Martial law in Lima port district extended to nine months

By August 1, 2016

President Pedro Pablo Kuczynski extended the state of emergency in Callao by 30 days as his interior minister promised tough new measures to fight crime.

In one of his new government’s first official acts, Kuczynski on Saturday decreed the fifth extension of a legal state of emergency which was set to expire on July 31. The state of emergency suspends constitutional rights in Callao, a separate administrative province of metropolitan Lima which is home to Peru’s largest seaport and the Lima international airport.

President Ollanta Humala first declared 60 days of martial law in December 2015, which has now been extended five times for a total of nine months. The area is home to turf wars between drug traffickers battling for control over the port of Callao as well as extortion gangs and widespread street crime.

“The first measure we will take is to look at how we can to improve citizen security in the short term,” Kuczynski told reporters. “[But martial law] brings more police to Callao and reduces the number of police in other areas, and that is not a sustainable situation in the long term.”

Kuczynski’s new interior minister, Carlos Basombrio, said on RPP that his department would immediately begin tackling crime with tough new measures in the government’s first two weeks. He echoed the president’s sentiment that martial law is not an ideal solution.

“The port of Callao is a magnet for drug trafficking.
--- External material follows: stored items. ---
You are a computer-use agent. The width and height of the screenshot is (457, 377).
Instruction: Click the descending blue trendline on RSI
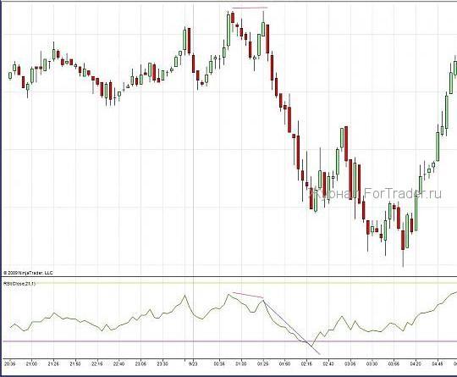click(291, 327)
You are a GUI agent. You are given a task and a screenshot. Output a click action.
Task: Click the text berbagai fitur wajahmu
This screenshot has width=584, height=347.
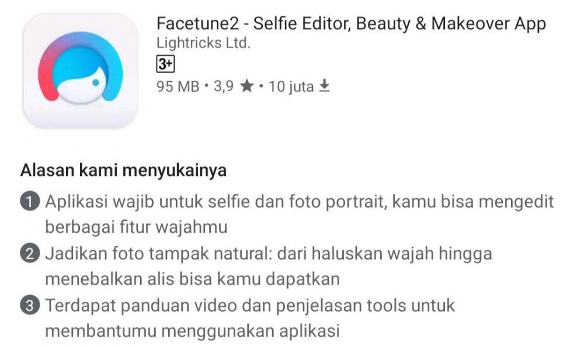point(136,227)
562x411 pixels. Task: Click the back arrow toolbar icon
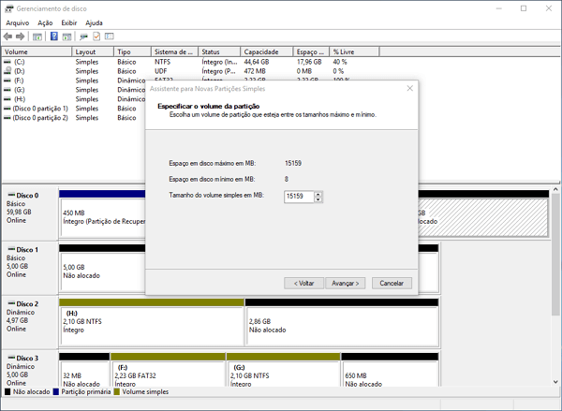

So we will implement concrete measures for the first three months to hinder the entry of ‘pregnant’ containers into the port,” Basombria said in reference to shipping containers smuggling cocaine destined for export. Basombrio added that drug trafficking is the chief driver of crime in Callao, where 70% of Peru’s cocaine leaves the country.

“[Callao] is one of the most difficult areas in the country. To tackle organized crime we will execute Plan Callao in the coming months, which will go after several sectors with a heavy hand.”

Basombrio said that the government will implement tough measures nationwide in the next two weeks, and the efforts will show “light at the end of the tunnel” to Peru’s population.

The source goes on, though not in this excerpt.